With health benefits often come anti-aging benefits. These vitamins combined will add to your skin and hair health by increasing the elasticity and collagen in your skin. Through better flexibility and more collagen, the progression of wrinkles decreases. These also help your acne.
There are so many great reasons for taking a selenium supplement, although it is essential to be mindful of not taking too much. Combining this mineral with vitamin E and Vitamin C enhances these great benefits, which is why it is so essential to make sure you have enough.
This content is accurate and true to the best of the author’s knowledge and does not substitute for diagnosis, prognosis, treatment, prescription, and/or dietary advice from a licensed health professional. Drugs, supplements, and natural remedies may have dangerous side effects. If pregnant or nursing, consult with a qualified provider on an individual basis. Seek immediate help if you are experiencing a medical emergency.
© 2012 Angela Michelle Schultz
Angela Michelle Schultz (author) from United States on June 19, 2018:
Interesting. I have never heard of getting a hair analysis to learn about toxicity.
Isabella Davis on June 19, 2018:
One of the best writeups on selenium I have seen. I used organic selenium yeast to detox for mercury when a hair analysis showed toxicity. I was able to excrete all the mercury safely from my body and the hair analysis showed it worked. Thank you for all the useful information :-)

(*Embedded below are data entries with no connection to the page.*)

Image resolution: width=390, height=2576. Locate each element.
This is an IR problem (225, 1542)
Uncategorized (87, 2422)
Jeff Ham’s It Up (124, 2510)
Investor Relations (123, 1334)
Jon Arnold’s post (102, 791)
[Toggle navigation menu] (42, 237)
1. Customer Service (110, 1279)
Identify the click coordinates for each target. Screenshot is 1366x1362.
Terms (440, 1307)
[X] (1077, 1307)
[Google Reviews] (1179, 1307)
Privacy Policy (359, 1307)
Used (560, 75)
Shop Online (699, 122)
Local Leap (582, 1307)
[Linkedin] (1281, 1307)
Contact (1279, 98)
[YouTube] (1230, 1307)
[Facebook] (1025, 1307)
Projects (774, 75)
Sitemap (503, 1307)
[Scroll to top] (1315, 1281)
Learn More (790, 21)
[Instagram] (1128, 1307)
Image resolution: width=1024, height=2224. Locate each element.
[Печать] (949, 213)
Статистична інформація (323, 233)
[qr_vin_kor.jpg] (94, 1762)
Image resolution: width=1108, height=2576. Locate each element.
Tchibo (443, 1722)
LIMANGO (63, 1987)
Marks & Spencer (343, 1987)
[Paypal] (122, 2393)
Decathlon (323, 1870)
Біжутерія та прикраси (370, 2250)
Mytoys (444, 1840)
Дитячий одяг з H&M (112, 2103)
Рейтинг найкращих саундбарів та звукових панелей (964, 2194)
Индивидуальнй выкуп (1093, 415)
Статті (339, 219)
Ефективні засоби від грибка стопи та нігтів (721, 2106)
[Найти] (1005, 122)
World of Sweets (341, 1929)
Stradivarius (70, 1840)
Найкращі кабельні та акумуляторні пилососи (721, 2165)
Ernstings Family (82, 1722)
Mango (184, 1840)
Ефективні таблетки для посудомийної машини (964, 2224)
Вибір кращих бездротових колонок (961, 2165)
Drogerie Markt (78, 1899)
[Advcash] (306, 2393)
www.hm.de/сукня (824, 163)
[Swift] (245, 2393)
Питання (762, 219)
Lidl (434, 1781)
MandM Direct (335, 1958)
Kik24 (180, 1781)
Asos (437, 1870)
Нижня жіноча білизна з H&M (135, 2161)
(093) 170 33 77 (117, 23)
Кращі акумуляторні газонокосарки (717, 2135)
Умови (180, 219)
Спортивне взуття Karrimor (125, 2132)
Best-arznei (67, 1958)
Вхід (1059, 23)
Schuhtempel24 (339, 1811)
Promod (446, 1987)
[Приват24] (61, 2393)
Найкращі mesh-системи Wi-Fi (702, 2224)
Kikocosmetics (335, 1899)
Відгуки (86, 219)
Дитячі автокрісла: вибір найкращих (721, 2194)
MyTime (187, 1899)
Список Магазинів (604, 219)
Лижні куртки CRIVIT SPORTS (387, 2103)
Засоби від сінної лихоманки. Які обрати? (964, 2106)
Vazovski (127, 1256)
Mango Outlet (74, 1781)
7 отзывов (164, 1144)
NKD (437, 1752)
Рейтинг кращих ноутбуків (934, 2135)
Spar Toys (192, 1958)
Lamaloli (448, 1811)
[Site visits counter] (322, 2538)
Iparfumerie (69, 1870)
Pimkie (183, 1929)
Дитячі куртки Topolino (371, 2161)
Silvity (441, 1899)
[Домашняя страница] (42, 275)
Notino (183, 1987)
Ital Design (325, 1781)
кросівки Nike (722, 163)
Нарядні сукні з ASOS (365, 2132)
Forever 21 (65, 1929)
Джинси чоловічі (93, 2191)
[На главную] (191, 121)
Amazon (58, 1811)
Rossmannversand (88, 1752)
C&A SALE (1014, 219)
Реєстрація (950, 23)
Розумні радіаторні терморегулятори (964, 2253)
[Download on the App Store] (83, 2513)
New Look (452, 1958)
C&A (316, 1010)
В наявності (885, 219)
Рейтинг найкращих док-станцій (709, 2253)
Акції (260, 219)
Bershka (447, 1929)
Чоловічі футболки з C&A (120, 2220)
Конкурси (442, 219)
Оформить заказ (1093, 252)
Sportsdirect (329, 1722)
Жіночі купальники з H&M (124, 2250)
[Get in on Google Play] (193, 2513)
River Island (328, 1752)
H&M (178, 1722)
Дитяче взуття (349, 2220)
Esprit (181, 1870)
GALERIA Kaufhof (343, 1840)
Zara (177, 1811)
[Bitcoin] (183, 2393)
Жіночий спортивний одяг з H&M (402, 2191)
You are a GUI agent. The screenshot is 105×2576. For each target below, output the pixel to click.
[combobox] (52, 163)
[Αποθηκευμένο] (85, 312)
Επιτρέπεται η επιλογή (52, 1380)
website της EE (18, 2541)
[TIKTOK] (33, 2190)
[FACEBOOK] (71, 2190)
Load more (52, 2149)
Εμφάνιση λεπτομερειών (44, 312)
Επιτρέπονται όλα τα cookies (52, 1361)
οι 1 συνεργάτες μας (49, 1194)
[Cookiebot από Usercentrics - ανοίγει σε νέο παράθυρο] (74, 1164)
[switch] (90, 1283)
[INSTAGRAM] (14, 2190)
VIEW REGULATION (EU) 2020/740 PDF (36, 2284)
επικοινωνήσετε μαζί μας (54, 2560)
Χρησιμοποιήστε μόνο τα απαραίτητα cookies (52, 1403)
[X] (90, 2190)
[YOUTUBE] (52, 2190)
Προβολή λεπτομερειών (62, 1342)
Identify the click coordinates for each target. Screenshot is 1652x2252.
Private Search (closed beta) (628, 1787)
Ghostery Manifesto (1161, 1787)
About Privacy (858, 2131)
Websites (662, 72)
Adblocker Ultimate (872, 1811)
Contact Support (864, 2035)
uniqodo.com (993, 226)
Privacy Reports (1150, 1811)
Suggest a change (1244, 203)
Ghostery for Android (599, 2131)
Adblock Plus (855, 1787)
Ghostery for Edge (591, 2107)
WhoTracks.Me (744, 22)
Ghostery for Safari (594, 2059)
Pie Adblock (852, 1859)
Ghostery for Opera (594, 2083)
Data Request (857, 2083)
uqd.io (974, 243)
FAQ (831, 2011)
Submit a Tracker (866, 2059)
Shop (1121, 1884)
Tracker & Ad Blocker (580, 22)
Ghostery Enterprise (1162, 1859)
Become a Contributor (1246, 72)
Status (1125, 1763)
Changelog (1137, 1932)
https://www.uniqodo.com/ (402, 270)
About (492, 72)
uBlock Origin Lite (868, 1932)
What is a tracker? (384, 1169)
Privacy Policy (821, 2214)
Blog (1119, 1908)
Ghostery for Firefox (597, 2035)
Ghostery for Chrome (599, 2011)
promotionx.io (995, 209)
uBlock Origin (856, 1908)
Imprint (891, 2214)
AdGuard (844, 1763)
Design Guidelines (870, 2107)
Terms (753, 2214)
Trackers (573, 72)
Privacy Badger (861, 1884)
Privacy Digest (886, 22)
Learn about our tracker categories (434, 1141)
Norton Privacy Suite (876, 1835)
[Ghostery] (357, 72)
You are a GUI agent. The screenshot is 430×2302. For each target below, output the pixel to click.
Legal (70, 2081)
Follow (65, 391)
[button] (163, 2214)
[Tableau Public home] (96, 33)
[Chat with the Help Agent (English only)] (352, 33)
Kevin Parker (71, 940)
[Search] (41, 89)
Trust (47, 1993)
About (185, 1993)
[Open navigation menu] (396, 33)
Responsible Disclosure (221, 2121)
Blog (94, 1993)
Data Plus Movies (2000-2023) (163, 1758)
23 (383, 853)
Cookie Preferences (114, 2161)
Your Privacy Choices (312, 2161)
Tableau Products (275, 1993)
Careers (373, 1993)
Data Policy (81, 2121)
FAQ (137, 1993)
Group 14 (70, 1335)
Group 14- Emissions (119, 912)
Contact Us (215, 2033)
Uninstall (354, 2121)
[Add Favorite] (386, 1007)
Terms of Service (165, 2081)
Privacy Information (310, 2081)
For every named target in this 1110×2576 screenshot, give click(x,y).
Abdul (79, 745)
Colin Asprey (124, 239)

Yvonne Spence from UK on November 24, 2012:
This is very interesting and useful. I brazil nuts had some minerals that were good for us, but had forgotten it was selenium. The information that you can overdose on selenium is new to me, and very useful.
Great hub, voted up.
Pamela Dapples from Arizona. on October 14, 2012:
Very interesting. I'm glad you gave details, too, regarding how much selenium is good as a daily intake amount. Voting up and useful.
Neil Sperling from Port Dover Ontario Canada on October 13, 2012:
Great stuff - Thanks
Sheila Brown from Southern Oklahoma on October 07, 2012:
Great information. I knew that selenium was a good supplement, but didn't know how much to take. Glad to hear about what veggies contain the most selenium. Voted up and useful! :)
Dianna Mendez on October 01, 2012:
Interesting fact about the volcanic ash enriching the soil with selenium. Another great hub post. Voted up!
Jimmy the jock from Scotland on October 01, 2012:
Great information on a lesser known supplement that has many benefits to health .....jimmy
Angela Michelle Schultz (author) from United States on September 30, 2012:
Thank you all very much!
carol stanley from Arizona on September 30, 2012:
Always good to learn new information. Thanks for sharing all this.
Penelope Hart from Rome, Italy on September 30, 2012:
Anything that improves my mood has to be a MUST. Voting useful and Up. Nice Hub.
jennyjenny from Somewhere in Michigan on September 29, 2012:
Nice job on this one! Selenium is not widely recognized like other supplements are. Thanks for sharing!